_The tasks_.
1 > In the grief posts, what was the name given to Sean's death?
2 > List every word or phrase that the first of the grief posts writes entirely in capital letters.
3 > Go on writing the grief posts, starting right after their last sentence.

_Selected text_.
_____

I never thought I would feel such betrayal of family on the day I buried my husband. I felt as if I was kicked in the stomach. It was such a shock. People you thought had the best intentions and would be supportive, just walked away. At the very worst time of your life, which makes the pain worse. I thought I would never recover from this. But you know what? I HAVE MOVED ON FROM THIS HURT. I have become wiser and stronger in how I deal with situations and people. You will too. It doesn't feel like this now. The secret to CHANGE is FOCUS. In time your focus will change. Perhaps new people will enter your life and help make it better for you each day to walk this path of grief with you. For every person who gives you a problem. God will surely put someone in your life to make up for it. As angry as I was with God for my loss of losing my husband I equally know God and how He works and I saw all the nice and positive things God put my way like gold nuggets in my life. DON'T EVER GIVE UP! I feel as if my husband died more than 1yr. ago so I get what you mean when you say it feels like 50yrs. I hope you can join a support group or compassionate friends online who focus on the loss of a child. It is there you will get the greatest support from people who have lost a child and speak openly. This is how you will grieve and also HEAL FROM YOUR LOSS. I feel your pain and sorrow but encourage you to NEVER GIVE UP!. Sorrow like this has to ease one day otherwise our grief would kill us. May you be comforted in your grief and sorrow till you can find your way back to some normality in what is the worst loss ever.

May 28, 2013
I totally understand
by: Carol, Sean's Mom

Molly, I lost my son a little over 18 months ago. Suddenly. Unexpected. He was the oldest of three children but my only son. He was hansome, sensitive, loving yet like most 24 year olds not perfect and trying to find his way in this big world. He went to sleep one sunday afternoon because he worked the overnight shift and I never talked to him again. They called his death the Perfect Storm. This Perfect Storm destroyed my world. I try for his two wonderful sisters but our family is so broken without him. He had the most beautiful blue eyes that just sparkled. He had such a serious smile. His name is Sean. He was and will always be my sunshine and hansome young man. I understand everything you wrote, and I agree, Life Sucks!!

_____

_Dataset content_.
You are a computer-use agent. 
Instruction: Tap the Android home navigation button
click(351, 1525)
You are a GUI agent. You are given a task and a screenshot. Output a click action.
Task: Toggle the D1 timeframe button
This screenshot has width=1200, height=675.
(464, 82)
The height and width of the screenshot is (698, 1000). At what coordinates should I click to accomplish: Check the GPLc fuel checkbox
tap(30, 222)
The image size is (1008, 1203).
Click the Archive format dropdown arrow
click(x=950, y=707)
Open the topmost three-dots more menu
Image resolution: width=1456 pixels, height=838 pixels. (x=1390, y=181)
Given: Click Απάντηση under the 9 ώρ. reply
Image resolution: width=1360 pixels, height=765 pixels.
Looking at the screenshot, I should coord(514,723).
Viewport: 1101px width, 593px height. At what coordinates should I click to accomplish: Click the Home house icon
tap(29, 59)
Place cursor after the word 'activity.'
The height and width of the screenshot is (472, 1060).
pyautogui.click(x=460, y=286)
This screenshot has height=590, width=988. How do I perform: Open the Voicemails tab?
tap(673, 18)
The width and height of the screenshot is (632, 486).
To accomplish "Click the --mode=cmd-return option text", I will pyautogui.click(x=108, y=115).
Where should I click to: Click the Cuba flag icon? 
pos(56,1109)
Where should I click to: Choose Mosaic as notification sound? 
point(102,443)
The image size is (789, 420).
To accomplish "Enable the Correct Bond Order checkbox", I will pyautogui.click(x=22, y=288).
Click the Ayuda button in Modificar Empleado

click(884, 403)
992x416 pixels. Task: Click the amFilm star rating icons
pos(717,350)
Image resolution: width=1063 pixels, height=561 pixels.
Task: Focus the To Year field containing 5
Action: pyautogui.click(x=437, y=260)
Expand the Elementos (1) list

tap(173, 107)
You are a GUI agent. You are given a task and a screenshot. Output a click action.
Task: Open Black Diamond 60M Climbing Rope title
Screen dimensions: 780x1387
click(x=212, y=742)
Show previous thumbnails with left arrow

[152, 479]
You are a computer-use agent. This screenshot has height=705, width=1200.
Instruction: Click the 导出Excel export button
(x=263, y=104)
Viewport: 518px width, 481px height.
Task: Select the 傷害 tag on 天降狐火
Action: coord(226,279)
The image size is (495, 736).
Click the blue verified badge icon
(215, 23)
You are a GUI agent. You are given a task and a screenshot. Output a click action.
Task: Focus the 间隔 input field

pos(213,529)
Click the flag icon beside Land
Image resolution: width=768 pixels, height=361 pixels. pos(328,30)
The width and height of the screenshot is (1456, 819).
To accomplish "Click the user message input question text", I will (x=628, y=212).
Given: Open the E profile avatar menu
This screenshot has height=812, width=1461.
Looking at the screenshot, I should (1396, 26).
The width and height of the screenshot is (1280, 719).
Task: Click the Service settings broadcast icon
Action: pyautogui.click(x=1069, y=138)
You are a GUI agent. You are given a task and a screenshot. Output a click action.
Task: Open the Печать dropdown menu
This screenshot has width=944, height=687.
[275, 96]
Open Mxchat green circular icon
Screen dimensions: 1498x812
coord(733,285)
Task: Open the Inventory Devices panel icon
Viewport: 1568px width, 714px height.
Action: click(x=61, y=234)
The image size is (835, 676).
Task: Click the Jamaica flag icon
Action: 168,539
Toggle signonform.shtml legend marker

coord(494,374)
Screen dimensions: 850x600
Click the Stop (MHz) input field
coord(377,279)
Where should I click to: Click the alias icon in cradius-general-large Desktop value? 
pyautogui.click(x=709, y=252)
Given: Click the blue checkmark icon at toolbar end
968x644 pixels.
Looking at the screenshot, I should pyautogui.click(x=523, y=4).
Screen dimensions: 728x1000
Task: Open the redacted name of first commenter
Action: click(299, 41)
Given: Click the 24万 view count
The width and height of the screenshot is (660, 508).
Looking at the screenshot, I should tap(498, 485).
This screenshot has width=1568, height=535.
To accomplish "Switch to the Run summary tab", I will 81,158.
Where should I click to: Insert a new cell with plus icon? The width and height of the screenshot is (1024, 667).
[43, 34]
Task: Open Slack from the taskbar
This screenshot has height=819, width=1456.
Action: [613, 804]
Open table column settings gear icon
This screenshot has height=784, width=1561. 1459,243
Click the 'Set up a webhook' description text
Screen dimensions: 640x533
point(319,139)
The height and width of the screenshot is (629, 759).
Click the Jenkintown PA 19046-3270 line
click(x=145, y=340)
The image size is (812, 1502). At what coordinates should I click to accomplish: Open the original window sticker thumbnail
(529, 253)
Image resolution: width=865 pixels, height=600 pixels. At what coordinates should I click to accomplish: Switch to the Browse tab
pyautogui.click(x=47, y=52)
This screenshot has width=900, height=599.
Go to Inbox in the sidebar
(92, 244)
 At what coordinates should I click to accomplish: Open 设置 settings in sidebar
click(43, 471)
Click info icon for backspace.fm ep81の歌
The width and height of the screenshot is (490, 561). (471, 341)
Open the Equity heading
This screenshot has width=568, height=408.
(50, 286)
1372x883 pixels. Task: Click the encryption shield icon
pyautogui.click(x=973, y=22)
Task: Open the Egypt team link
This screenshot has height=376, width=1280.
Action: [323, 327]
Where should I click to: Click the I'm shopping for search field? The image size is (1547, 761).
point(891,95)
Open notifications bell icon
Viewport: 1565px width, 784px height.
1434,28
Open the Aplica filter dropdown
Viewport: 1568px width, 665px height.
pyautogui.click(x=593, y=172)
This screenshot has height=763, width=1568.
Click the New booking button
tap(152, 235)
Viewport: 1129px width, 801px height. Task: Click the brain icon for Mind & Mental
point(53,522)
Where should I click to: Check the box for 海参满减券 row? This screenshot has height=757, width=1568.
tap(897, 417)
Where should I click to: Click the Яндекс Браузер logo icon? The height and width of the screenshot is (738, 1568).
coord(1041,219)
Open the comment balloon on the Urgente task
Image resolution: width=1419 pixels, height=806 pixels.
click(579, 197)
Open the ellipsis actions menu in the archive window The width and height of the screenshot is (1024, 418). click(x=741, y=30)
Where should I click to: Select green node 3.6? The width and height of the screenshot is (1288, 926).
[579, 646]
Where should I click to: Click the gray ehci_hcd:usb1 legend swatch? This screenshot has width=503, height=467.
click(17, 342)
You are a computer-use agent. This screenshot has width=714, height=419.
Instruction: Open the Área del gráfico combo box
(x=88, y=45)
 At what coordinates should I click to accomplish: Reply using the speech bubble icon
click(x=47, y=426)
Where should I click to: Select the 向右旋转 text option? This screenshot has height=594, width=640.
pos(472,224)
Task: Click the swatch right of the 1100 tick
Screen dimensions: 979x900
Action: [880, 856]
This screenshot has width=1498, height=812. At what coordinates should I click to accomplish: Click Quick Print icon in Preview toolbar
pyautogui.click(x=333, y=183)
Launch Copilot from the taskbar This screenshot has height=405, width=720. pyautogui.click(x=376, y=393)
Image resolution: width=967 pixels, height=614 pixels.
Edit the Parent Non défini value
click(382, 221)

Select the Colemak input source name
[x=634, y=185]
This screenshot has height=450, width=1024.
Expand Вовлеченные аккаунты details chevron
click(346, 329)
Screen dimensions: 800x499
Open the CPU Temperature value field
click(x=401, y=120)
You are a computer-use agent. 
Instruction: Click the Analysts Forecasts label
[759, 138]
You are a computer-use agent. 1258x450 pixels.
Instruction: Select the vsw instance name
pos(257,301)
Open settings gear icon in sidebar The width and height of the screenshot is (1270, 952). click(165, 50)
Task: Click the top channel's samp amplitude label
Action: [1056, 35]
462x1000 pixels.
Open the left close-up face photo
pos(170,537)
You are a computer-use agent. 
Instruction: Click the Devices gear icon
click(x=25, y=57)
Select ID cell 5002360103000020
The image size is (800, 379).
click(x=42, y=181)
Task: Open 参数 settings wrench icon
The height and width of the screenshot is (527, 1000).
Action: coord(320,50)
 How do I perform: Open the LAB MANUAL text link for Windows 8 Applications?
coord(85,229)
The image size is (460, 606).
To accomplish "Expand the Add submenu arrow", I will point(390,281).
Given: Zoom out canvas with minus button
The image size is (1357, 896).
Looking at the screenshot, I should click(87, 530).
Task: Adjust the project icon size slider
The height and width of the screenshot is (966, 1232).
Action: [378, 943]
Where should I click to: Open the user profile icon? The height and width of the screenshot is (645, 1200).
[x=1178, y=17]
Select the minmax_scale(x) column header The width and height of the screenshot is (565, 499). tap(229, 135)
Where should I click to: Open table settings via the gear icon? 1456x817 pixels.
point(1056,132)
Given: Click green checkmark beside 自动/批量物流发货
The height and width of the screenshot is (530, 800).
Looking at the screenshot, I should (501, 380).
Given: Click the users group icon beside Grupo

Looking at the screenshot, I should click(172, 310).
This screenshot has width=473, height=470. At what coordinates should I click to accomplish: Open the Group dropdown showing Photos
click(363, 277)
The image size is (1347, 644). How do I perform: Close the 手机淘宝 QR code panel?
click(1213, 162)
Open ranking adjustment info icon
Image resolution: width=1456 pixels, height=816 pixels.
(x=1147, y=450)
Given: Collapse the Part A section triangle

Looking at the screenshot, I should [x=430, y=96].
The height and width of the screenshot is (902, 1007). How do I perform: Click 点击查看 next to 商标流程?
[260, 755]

_____

_Results of the exercise_.
1 > The Perfect Storm.

2 >
- I HAVE MOVED ON FROM THIS HURT
- CHANGE
- FOCUS
- DON'T EVER GIVE UP!
- HEAL FROM YOUR LOSS
- NEVER GIVE UP!

3 >
May 28, 2013
my son Brendon
by: Anonymous

I know just what you are saying, we lost our son to a motor bike accident 18 months age, everyone say that it get easier but I don't think they have ever lost a child, you have this really dark cloud hanging over you no matter what you do. We have 4 other children but still have a huge whole in our life now because a man failed to give way and killed our son, he was only 26 and the joy of my life. I miss him so much and still have not gotten through one day without tears for him.
You are not alone there are lots of us parents without our children now. I really feel for you.

May 27, 2013
Dear Molly
by: Anonymous

This is the third big loss I have had in my life but it is the worst so far. I experience the same feelings that you describe. it is not even two weeks since I found out. I am really confused and bewildered. The instructions to post a comment here said to write a long message otherwise it would not be published. i would just write over and over that i feel your pain and i would like to thank you for writing about it because it helps people like myself to share also.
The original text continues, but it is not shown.